__EXERCISE INSTRUCTIONS__
Repeat the listing below in full, exactly.
--- MATERIAL FOR THE TASK Enclosed Below ---
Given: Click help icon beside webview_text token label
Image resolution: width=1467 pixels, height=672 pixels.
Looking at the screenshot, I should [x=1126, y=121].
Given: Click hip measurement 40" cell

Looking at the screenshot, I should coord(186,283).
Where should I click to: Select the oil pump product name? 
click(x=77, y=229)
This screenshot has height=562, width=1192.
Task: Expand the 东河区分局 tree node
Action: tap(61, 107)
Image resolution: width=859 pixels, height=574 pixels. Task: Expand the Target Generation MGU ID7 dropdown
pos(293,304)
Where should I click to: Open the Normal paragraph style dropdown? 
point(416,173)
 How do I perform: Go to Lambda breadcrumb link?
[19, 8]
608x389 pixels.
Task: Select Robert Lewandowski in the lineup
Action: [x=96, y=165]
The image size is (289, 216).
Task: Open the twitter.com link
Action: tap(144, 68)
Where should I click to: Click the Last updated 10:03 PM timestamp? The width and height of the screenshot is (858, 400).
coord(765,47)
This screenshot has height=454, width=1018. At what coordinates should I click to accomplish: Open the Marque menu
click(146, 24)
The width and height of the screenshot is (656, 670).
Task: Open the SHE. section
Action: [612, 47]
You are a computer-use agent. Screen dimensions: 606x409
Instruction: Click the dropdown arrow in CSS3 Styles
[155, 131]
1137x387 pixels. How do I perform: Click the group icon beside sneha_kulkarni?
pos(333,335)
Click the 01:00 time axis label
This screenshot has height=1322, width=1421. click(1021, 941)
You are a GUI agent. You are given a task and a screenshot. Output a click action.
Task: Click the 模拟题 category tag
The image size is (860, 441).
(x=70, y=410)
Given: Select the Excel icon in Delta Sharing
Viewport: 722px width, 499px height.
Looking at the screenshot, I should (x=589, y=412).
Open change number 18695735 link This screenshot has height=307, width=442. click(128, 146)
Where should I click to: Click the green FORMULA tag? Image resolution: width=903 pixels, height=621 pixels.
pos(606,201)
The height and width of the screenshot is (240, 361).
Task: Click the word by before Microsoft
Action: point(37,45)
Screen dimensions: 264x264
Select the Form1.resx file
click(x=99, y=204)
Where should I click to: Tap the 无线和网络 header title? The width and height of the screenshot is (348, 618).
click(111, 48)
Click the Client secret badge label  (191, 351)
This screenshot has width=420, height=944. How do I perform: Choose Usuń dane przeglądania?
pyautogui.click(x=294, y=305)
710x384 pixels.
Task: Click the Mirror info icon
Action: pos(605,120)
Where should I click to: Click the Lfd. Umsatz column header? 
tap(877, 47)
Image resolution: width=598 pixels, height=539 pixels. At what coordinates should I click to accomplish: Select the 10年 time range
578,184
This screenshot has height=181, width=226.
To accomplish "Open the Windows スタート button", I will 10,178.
--- End of Enclosed MATERIAL FOR THE TASK ---
__COMPLETED EXERCISE__
Given: Click help icon beside webview_text token label
Image resolution: width=1467 pixels, height=672 pixels.
Looking at the screenshot, I should [x=1126, y=121].
Given: Click hip measurement 40" cell

Looking at the screenshot, I should coord(186,283).
Where should I click to: Select the oil pump product name? 
click(x=77, y=229)
This screenshot has height=562, width=1192.
Task: Expand the 东河区分局 tree node
Action: tap(61, 107)
Image resolution: width=859 pixels, height=574 pixels. Task: Expand the Target Generation MGU ID7 dropdown
pos(293,304)
Where should I click to: Open the Normal paragraph style dropdown? 
point(416,173)
 How do I perform: Go to Lambda breadcrumb link?
[19, 8]
608x389 pixels.
Task: Select Robert Lewandowski in the lineup
Action: [x=96, y=165]
The image size is (289, 216).
Task: Open the twitter.com link
Action: tap(144, 68)
Where should I click to: Click the Last updated 10:03 PM timestamp? The width and height of the screenshot is (858, 400).
coord(765,47)
This screenshot has height=454, width=1018. At what coordinates should I click to accomplish: Open the Marque menu
click(146, 24)
The width and height of the screenshot is (656, 670).
Task: Open the SHE. section
Action: [612, 47]
You are a computer-use agent. Screen dimensions: 606x409
Instruction: Click the dropdown arrow in CSS3 Styles
[155, 131]
1137x387 pixels. How do I perform: Click the group icon beside sneha_kulkarni?
pos(333,335)
Click the 01:00 time axis label
This screenshot has height=1322, width=1421. click(1021, 941)
You are a GUI agent. You are given a task and a screenshot. Output a click action.
Task: Click the 模拟题 category tag
The image size is (860, 441).
(x=70, y=410)
Given: Select the Excel icon in Delta Sharing
Viewport: 722px width, 499px height.
Looking at the screenshot, I should (x=589, y=412).
Open change number 18695735 link This screenshot has height=307, width=442. click(128, 146)
Where should I click to: Click the green FORMULA tag? Image resolution: width=903 pixels, height=621 pixels.
pos(606,201)
The height and width of the screenshot is (240, 361).
Task: Click the word by before Microsoft
Action: point(37,45)
Screen dimensions: 264x264
Select the Form1.resx file
click(x=99, y=204)
Where should I click to: Tap the 无线和网络 header title? The width and height of the screenshot is (348, 618).
click(111, 48)
Click the Client secret badge label  (191, 351)
This screenshot has width=420, height=944. How do I perform: Choose Usuń dane przeglądania?
pyautogui.click(x=294, y=305)
710x384 pixels.
Task: Click the Mirror info icon
Action: pos(605,120)
Where should I click to: Click the Lfd. Umsatz column header? 
tap(877, 47)
Image resolution: width=598 pixels, height=539 pixels. At what coordinates should I click to accomplish: Select the 10年 time range
578,184
This screenshot has height=181, width=226.
To accomplish "Open the Windows スタート button", I will 10,178.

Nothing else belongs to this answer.